Order-preserving hashes?

Order-preserving hashes?

Post by Ben Rudiak » Wed, 26 Jul 2006 04:00:58

[added comp.compression]

This is actually a data compression question. Suppose you take a large
statistical sample of input strings and group them into equivalence classes
by hash value. In order to minimize the number of collisions, each
equivalence class should have about the same number of elements. This is the
same property that a good data compression algorithm has, if you group by a
fixed-length substring of the compressed output. Many compression algorithms
violate your ordering constraint, but order-preserving compression is not a
hard problem. The best way to construct your hash function (ignoring
performance issues) is to take the first N bits of the output of a good
order-preserving compressor applied to the input string.

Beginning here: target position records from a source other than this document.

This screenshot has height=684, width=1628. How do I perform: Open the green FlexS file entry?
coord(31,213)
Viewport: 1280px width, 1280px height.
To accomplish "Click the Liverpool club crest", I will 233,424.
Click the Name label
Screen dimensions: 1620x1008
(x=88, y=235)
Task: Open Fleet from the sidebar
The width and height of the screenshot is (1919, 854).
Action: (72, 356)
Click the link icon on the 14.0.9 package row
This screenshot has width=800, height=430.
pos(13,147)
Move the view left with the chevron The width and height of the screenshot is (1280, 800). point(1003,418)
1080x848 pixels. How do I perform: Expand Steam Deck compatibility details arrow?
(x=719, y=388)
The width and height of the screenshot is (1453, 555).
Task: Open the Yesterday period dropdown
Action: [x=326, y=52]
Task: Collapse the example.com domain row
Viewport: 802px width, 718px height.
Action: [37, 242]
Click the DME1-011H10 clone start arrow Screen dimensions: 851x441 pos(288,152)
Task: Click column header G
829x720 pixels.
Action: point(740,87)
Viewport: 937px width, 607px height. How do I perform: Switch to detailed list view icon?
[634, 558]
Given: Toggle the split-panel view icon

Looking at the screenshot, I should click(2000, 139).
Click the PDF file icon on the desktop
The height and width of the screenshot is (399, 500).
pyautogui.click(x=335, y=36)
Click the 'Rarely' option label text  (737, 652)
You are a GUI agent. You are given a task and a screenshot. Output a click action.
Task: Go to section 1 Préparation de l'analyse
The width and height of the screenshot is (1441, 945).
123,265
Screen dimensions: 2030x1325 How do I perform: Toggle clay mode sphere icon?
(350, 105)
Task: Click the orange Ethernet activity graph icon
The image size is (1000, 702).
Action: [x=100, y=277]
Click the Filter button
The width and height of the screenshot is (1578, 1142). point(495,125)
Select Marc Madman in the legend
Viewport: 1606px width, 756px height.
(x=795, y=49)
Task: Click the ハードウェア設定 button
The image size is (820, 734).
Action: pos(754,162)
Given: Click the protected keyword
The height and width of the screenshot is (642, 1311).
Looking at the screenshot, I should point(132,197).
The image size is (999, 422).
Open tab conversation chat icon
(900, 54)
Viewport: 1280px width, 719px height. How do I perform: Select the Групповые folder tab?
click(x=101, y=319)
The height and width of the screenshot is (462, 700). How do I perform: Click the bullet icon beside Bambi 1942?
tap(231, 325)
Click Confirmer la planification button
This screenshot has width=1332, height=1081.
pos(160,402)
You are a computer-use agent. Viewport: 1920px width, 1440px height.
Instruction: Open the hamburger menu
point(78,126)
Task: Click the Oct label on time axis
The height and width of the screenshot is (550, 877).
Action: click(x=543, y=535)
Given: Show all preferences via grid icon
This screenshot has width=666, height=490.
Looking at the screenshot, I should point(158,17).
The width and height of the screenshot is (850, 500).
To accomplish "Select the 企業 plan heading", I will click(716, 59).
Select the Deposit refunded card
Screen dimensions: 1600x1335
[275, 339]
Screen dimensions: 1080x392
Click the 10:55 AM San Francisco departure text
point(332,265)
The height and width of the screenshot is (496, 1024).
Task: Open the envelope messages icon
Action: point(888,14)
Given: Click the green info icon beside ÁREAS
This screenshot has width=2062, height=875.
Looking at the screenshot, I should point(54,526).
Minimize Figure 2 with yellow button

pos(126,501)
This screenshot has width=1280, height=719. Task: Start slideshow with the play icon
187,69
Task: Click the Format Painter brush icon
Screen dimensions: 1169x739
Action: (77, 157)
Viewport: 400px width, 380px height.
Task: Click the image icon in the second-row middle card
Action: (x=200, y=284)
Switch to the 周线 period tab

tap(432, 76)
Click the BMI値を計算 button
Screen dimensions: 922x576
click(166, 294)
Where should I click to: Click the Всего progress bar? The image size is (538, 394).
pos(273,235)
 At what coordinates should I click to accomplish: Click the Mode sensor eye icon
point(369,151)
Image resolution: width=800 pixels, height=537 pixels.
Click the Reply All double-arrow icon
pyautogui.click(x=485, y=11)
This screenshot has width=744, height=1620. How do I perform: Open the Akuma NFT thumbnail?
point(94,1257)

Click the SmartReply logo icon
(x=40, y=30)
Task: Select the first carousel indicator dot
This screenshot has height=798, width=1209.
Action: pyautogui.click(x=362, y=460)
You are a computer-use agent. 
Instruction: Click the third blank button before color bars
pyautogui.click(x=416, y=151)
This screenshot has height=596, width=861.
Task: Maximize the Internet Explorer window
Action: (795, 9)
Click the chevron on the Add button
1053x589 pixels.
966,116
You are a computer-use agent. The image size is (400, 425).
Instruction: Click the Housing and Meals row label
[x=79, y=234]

Note that it's unavoidable that your hash values will only depend on the
first few bytes of the input for most inputs. E.g. for English text you
can't do better than about 8:1 compression, which means that an N-bit hash
will typically depend on only the first 8N bits of the input.

If your input strings are something like ASCII text, and you want a
reasonably fast hash function, you could try a static order-0 Huffman model.

Question for comp.compression people (since I'm curious): do any of the
algorithms mentioned at maximumcompression.com preserve lexicographic order?

-- Ben

Order-preserving hashes?

Post by Matt Mahon » Thu, 27 Jul 2006 01:50:00

Most of the PAQ algorithms, when used without preprocessing transforms,
preserve lexicographic order, or in some versions, reverse
lexicographic order. FPAQ0 does also, using a simpler model.

-- Matt Mahoney